== Passage provided ==
A Colombian man who played a role in holding three Americans hostage for five years in the jungle was sentenced Tuesday to nearly three decades in federal prison.
Diego Alfonso Navarrete Beltran, 43, admitted in August that he was a member of the Colombian terrorist group known as FARC and pleaded guilty to hostage-taking charges. He could have faced life in prison.
"I was following orders," he told the judge Tuesday before sentencing.

To persuade the Colombian government to extradite Navarrete Beltran for trial, the U.S. government agreed not to seek a life sentence. Prosecutors recommended a sentence of 27 years, which is what U.S. District Court Judge Royce Lamberth imposed during a hearing Tuesday in Washington.
The three Americans -- Thomas Howes, Keith Stansell, and Marc Gonsalves — were working as contractors for the Defense Department on a counter-drug mission. They were captured in 2003 after their single-engine plane crashed in the Colombian jungle.
Bound with ropes and padlocked chains, the three were forced to march from one imprisonment site to another in the jungle to evade the Colombia military and were frequently denied medical treatment for their injuries and malaria.
FARC featured them in a proof-of-life video, attempting to use them as bargaining chips to gain concessions from the Colombian government. The men were rescued in 2008.

== Task instructions ==
**A)** Copy again, word for word, the part of the article on the FARC hostage sentencing that opens with the words containing "Bound with ropes" and closes with "injuries and malaria.".
**B)** Carry on the article about the FARC hostage-taker's sentencing from the point where it stops.

== Supplied information ==
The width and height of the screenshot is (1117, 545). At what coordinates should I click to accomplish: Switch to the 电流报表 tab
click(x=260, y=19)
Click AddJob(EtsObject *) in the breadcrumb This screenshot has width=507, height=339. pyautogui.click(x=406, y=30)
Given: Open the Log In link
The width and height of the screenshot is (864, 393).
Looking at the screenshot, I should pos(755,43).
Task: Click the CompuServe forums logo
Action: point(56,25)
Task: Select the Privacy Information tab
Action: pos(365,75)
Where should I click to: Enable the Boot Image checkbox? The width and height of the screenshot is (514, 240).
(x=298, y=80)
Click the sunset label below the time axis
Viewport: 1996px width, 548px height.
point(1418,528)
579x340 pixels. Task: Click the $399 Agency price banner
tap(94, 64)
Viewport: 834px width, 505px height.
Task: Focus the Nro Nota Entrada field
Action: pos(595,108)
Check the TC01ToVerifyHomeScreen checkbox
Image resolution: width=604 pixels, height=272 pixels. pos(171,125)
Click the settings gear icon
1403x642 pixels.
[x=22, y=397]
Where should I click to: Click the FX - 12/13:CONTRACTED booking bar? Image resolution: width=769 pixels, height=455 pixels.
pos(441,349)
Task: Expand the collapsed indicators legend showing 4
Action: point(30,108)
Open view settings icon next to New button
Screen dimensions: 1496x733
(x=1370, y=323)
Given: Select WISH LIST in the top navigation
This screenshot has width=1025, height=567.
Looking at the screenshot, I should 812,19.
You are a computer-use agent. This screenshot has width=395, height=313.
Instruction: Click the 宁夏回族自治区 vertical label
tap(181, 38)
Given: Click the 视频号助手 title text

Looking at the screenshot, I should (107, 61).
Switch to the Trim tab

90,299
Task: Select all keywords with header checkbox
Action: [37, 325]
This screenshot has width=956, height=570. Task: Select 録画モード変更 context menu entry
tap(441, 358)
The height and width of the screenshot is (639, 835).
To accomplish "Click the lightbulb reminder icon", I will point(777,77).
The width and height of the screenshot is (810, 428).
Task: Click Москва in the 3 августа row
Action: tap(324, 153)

== Numbered answers ==
**A)**
Bound with ropes and padlocked chains, the three were forced to march from one imprisonment site to another in the jungle to evade the Colombia military and were frequently denied medical treatment for their injuries and malaria.

**B)**
During Tuesday's sentencing, Stansell pointed at Navarrete Beltran and said, "Anyone can see in a courtroom what you are. I don't need to go into detail. You're a coward, and I'm not.
"If you need to contact your family, I will pay for it. That's what separates me from you, because you can't take away my humanity."
Speaking in Spanish, Navarrete Beltran said, "I want to ask for forgiveness, not because I'm a coward, but because I'm a human."
Two other FARC members were convicted earlier for their roles in holding the Americans. In 2008, before the hostages were released, Juvenal Ovidio Ricardo Palmera Pineda, known as Simón Trinidad, a senior FARC commander, was sentenced to 60 years in prison. A more junior FARC commander, Alexander Beltran Herrera, was sentenced to 27 years in 2014.